### WORK TASK
Would you please copy every line below that includes the string "Breath"?
☆ ☆ ☆ ☆ ☆
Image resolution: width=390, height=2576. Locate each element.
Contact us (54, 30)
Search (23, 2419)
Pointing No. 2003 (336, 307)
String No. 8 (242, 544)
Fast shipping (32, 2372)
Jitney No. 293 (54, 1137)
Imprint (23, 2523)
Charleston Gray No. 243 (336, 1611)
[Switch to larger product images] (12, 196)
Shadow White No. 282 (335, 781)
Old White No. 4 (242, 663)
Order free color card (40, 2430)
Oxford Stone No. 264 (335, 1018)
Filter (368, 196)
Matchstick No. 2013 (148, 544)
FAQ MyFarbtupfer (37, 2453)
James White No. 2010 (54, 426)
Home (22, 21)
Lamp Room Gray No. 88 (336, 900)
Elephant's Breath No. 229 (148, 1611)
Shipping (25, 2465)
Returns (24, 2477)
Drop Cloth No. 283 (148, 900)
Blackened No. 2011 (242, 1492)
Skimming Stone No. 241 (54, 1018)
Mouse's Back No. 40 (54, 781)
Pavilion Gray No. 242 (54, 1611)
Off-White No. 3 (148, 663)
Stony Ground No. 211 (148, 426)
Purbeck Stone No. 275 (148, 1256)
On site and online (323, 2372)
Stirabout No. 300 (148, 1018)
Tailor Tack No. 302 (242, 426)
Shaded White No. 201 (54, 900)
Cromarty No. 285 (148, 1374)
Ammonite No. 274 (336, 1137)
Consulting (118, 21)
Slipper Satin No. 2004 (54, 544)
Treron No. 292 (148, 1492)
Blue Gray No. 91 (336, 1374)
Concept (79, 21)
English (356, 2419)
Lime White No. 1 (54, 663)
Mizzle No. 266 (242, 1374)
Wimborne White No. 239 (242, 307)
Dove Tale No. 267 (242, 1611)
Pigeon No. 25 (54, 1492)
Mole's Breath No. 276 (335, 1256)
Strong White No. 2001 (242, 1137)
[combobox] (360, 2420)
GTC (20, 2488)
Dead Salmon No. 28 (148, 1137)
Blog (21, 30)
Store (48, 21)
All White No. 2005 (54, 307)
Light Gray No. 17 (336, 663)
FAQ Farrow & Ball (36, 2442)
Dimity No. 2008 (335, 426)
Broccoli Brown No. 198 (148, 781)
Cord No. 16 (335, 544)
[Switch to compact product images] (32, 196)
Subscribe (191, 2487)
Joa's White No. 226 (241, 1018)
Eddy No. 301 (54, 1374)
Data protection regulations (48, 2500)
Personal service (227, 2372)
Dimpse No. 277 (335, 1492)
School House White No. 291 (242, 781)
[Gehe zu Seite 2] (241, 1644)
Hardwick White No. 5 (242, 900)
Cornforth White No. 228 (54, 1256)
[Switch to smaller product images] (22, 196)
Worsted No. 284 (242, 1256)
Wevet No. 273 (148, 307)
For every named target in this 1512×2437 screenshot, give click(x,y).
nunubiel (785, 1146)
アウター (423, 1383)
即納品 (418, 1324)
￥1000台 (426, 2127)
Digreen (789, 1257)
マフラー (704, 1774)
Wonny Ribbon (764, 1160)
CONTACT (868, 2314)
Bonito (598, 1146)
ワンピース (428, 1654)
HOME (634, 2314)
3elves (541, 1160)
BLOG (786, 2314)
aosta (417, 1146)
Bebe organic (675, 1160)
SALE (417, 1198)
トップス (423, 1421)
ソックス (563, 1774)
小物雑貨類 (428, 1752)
☆ ☆ ☆ ☆ ☆
### RESULT BELOW
Elephant's Breath No. 229 (148, 1611)
Mole's Breath No. 276 (335, 1256)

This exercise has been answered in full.